■ PASSAGE SHOWN ■
————

[PATCH 0/2] virtio-balloon: make it spec compliant

Michael S. Tsirkin posted 2 patches 1 year, 7 months ago
There is a newer version of this series
arch/um/drivers/virtio_uml.c           |  4 ++--
drivers/remoteproc/remoteproc_virtio.c |  4 ++--
drivers/s390/virtio/virtio_ccw.c       |  4 ++--
drivers/virtio/virtio_balloon.c        | 19 +++++++++++++++++--
drivers/virtio/virtio_mmio.c           |  4 ++--
drivers/virtio/virtio_pci_common.c     |  8 ++++----
drivers/virtio/virtio_vdpa.c           |  4 ++--
7 files changed, 31 insertions(+), 16 deletions(-)
[PATCH 0/2] virtio-balloon: make it spec compliant
Posted by Michael S. Tsirkin 1 year, 7 months ago
Currently, if VIRTIO_BALLOON_F_FREE_PAGE_HINT is off but
VIRTIO_BALLOON_F_REPORTING is on, then the reporting vq
gets number 3 while spec says it's number 4.
It happens to work because the qemu virtio pci driver
is *also* out of spec.

To fix:
1. add vq4 as per spec
2. to help out the buggy qemu driver, if finding vqs fail,
try with vq3 as reporting.

Fixes: b0c504f15471 ("virtio-balloon: add support for providing free page reports to host")

————

■ DATA PROVIDED ■
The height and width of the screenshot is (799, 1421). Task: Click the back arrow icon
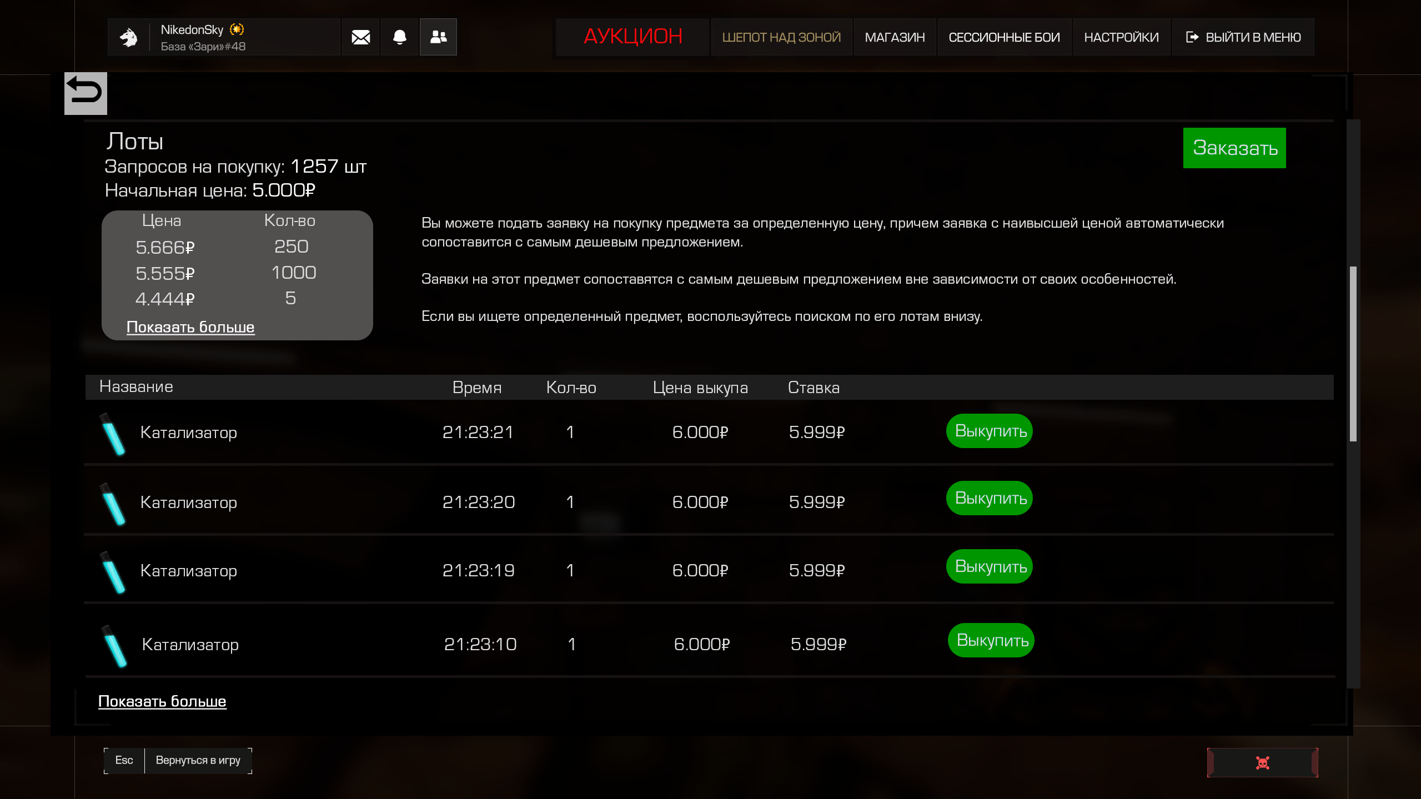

————

■ GIVEN REQUEST 1 ■
According to the virtio-balloon patch cover letter, why does the reporting virtqueue currently work even though it gets number 3 instead of the number 4 that the spec assigns? Answer in one to three sentences.
■ GIVEN REQUEST 2 ■
Write the next part of the virtio-balloon patch cover letter, picking up after its closing Fixes line.

■ EXERCISE RESULT 1 ■
It happens to work only because the qemu virtio pci driver is itself also out of spec.

■ EXERCISE RESULT 2 ■
Cc: "Alexander Duyck" <alexander.h.duyck@linux.intel.com>
Reported-by: Xuan Zhuo <xuanzhuo@linux.alibaba.com>
Signed-off-by: Michael S. Tsirkin <mst@redhat.com>

Michael S. Tsirkin (2):
  virtio_balloon: add work around for out of spec QEMU
  virtio: fix vq # for balloon

 arch/um/drivers/virtio_uml.c           |  4 ++--
 drivers/remoteproc/remoteproc_virtio.c |  4 ++--
 drivers/s390/virtio/virtio_ccw.c       |  4 ++--
 drivers/virtio/virtio_balloon.c        | 19 +++++++++++++++++--
 drivers/virtio/virtio_mmio.c           |  4 ++--
 drivers/virtio/virtio_pci_common.c     |  8 ++++----
 drivers/virtio/virtio_vdpa.c           |  4 ++--
 7 files changed, 31 insertions(+), 16 deletions(-)

-- 
MST
Re: [PATCH 0/2] virtio-balloon: make it spec compliant
Posted by David Hildenbrand 1 year, 7 months ago
On 05.07.24 12:08, Michael S. Tsirkin wrote:
> Currently, if VIRTIO_BALLOON_F_FREE_PAGE_HINT is off but
> VIRTIO_BALLOON_F_REPORTING is on, then the reporting vq
> gets number 3 while spec says it's number 4.
> It happens to work because the qemu virtio pci driver
> is *also* out of spec.

I have to ask the obvious: maybe the spec is wrong and we have to refine 
that?

-- 
Cheers,

David / dhildenb
Re: [PATCH 0/2] virtio-balloon: make it spec compliant
Posted by Michael S. Tsirkin 1 year, 7 months ago
On Fri, Jul 05, 2024 at 12:15:30PM +0200, David Hildenbrand wrote:
> On 05.07.24 12:08, Michael S. Tsirkin wrote:
> > Currently, if VIRTIO_BALLOON_F_FREE_PAGE_HINT is off but
> > VIRTIO_BALLOON_F_REPORTING is on, then the reporting vq
> > gets number 3 while spec says it's number 4.
> > It happens to work because the qemu virtio pci driver
> > is *also* out of spec.
> 
> I have to ask the obvious: maybe the spec is wrong and we have to refine
> that?

Well having vq function shift depending on features is certainly
messy ...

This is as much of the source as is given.